Acordei num calor infernal. Abrindo as persianas me deparei com um dia lindo, de praia caótica e maresia. Ventava muito. Com o vento vinha a fumaça espessa. Um supermercado pegava fogo. Era a liquidação.
Tentei me lembrar do que sonhei. Escrevi. No final pus o seguinte: “é gozado que essa cidade tão caótica nos remeta aos dias da criação, e que Londres, com sua rainha estabilidade, seja uma cidade perfeita pro apocalipse...”. Acendi um cigarro e saí pra comprar pão.

25.10.06

Fósseis de produtos de limpeza são encontrados entre escombros da civilização...



24.10.06

a sutura do poeta

tô com uma idiossincrasia hoje
percebo que nem a pirlimpsiquice do coltrane
nem ela burla a lei da testa única

o canto da estrutura metálica
o canto lamurioso da estrutura metálica
da estrutura tocada pelo vento
o canto inútil daquela que se quer vento
o canto remetido ao vento

a fumaça do rabinho do carro sai incolor
tenta se disfarçar pra parecer com o ar

a general eletric mentiu pra mim
a general eletric grafou engano na lâmpada
na lâmpada de luz fria
tava escrito que é luz do dia

a lâmpada, se descobrindo enganada
a lâmpada, coitada, agoniza na tremedeira

a água sai fria, mas esquenta devagarinho
o box se torna algo como útero materno

surpreendo a dose de esquizofrenia que carregamos
a dose variável que carregamos no ventre

o projetor que nos lança na tragédia
a luz que sai do projetor trágico
a fumaça delimita a luz do projetor
a fumaça difusa delimita o foco certeiro

o despertador permanece carcereiro
o despertador é carcereiro do círculo causal

a sutura do poeta em cirurgia
a suturorgia do poeta produz cicatriz brilhosa
produz pele nova que se quer vida
que se quer brilho

gente é pra brilhar

23.10.06

Carta Aberta Aos Alistados


Não se sabe ao certo quem eram ou da onde vieram – dizem que o terceiro regimento era um destacamento de um pelotão de fuzilamento, mas isso nunca foi provado. O estandarte cor de sangue, o escudo de armas invertido, os sabres e as cimitarras de bronze nunca foram encontrados, mas o sussurro de um grito de guerra vagueava pelos lábios e os ouvidos de boa vontade. Alguns pesquisadores sugerem que Joana D’Arc, Muçum, Goya e Vicente Celestino eram cavalheiros honorários do Terceiro Regimento.

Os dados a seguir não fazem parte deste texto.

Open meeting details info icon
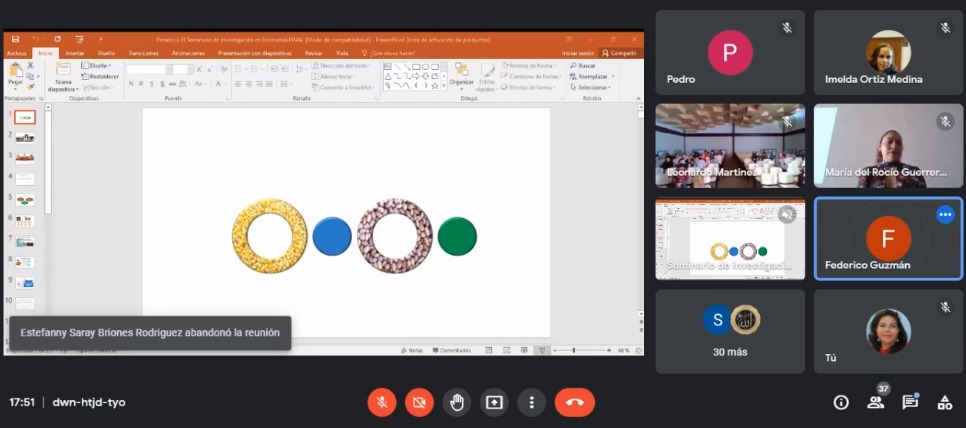This screenshot has width=966, height=428. point(841,402)
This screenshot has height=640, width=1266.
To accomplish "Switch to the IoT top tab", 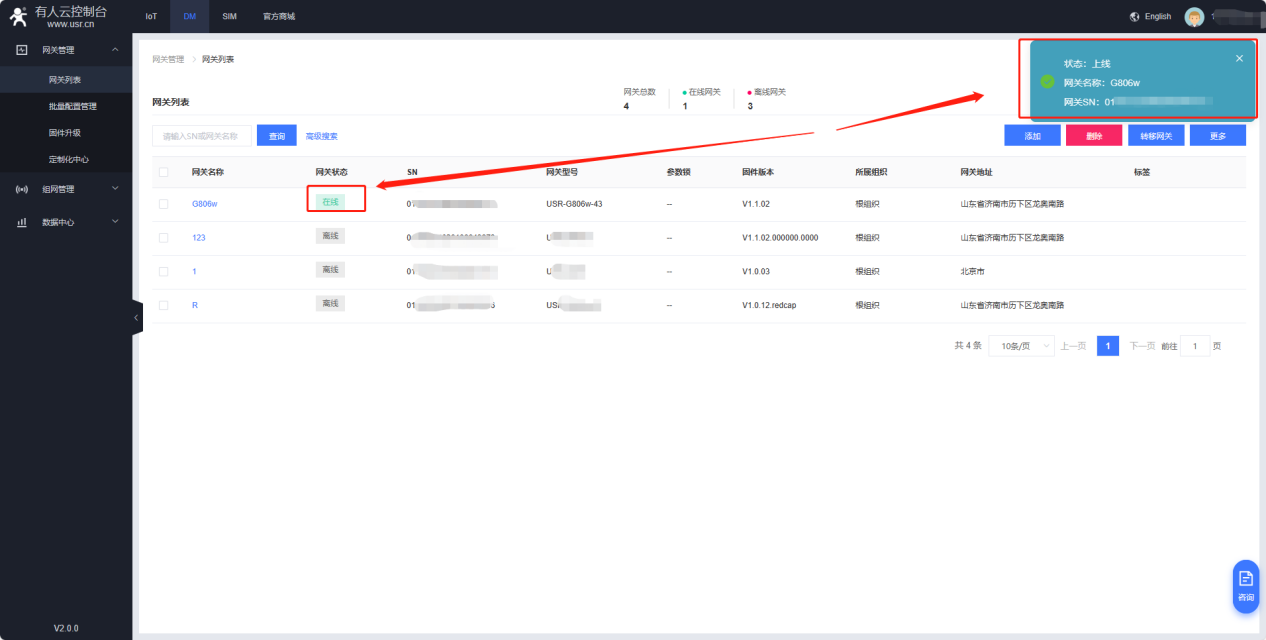I will (x=151, y=17).
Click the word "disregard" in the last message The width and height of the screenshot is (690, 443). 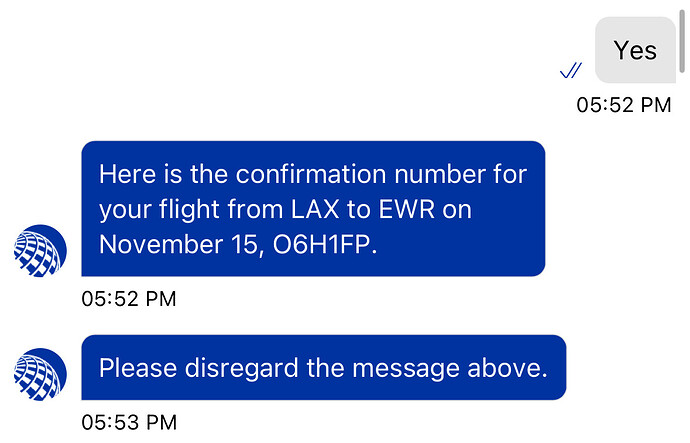pyautogui.click(x=242, y=368)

Sabe-se apenas que o Terceiro Regimento se apodera de um Lan-House em uma locação indefinida, e que lá eles comandam e arquitetam atividades subversivas como rinhas de galo em Buenos Aires, as vaquejadas mais sangrentas de Sergipe e campeonatos de porrinha em Guadalupe.

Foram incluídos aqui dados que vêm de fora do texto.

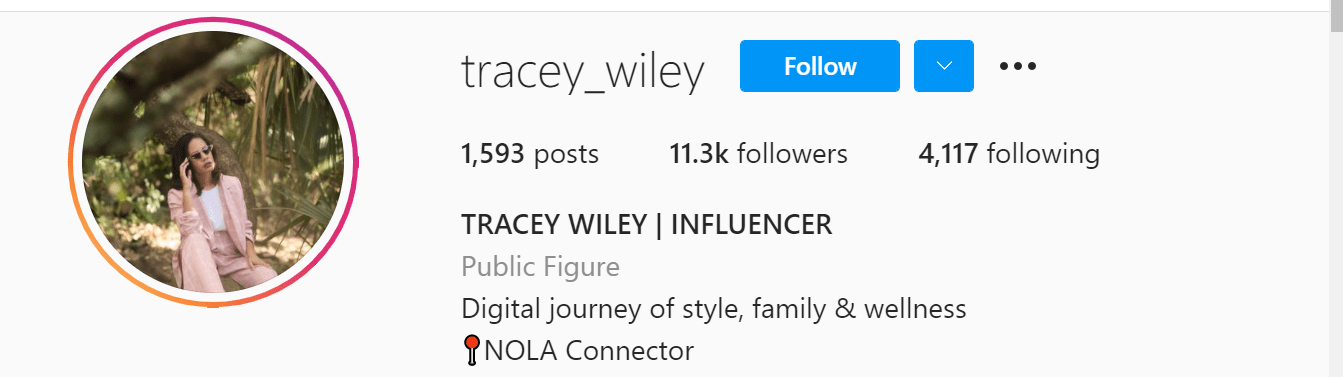The image size is (1343, 377).
Task: View the 1,593 posts count
Action: (530, 154)
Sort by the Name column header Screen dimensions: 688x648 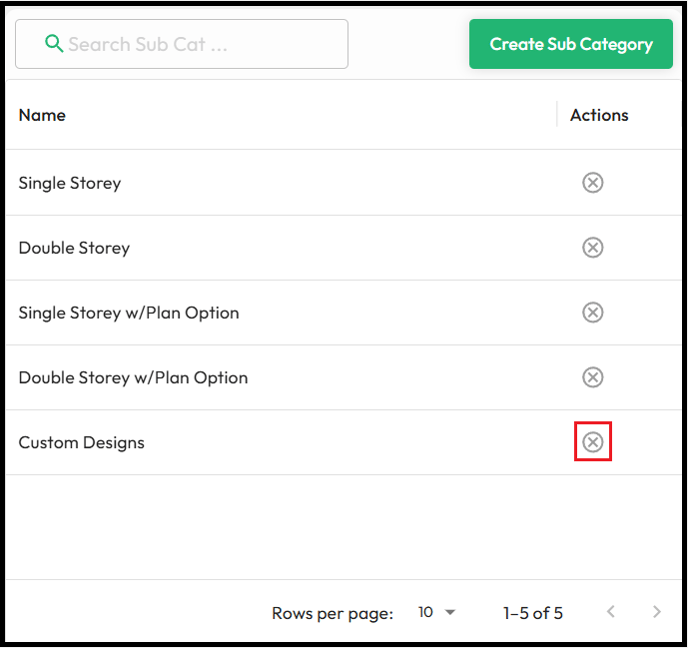[x=42, y=115]
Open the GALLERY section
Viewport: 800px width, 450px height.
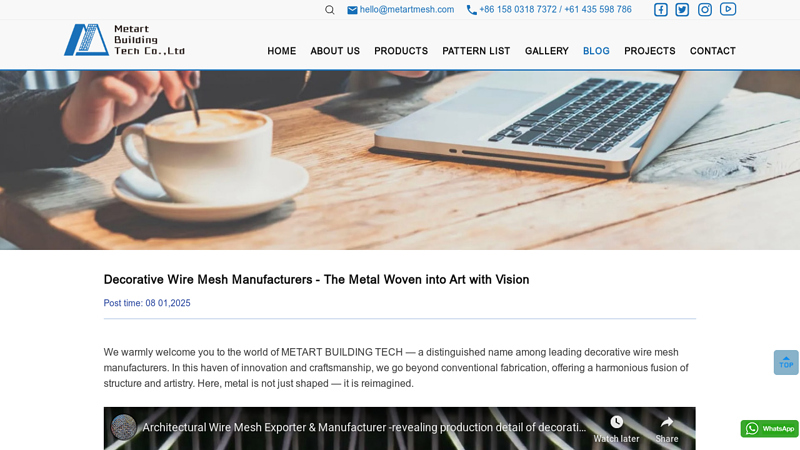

Aqui encontram-se os diversos evangelhos do Terceiro Regimento. São salmos jogados aos quatro ventos, operetas, notícias de batalhas particulares, relatórios de uma guerra não declarada, canções sobre noites de tocaia. São nômades, vagueiam sem rumo, não fazem prisioneiros. Aqui estão os livros que serão reescritos por todos nós. Unos dilacerados, viscondes e castelos de plástico estão aqui.


Nada é sagrado; tirem os sapatos, fiquem à vontade.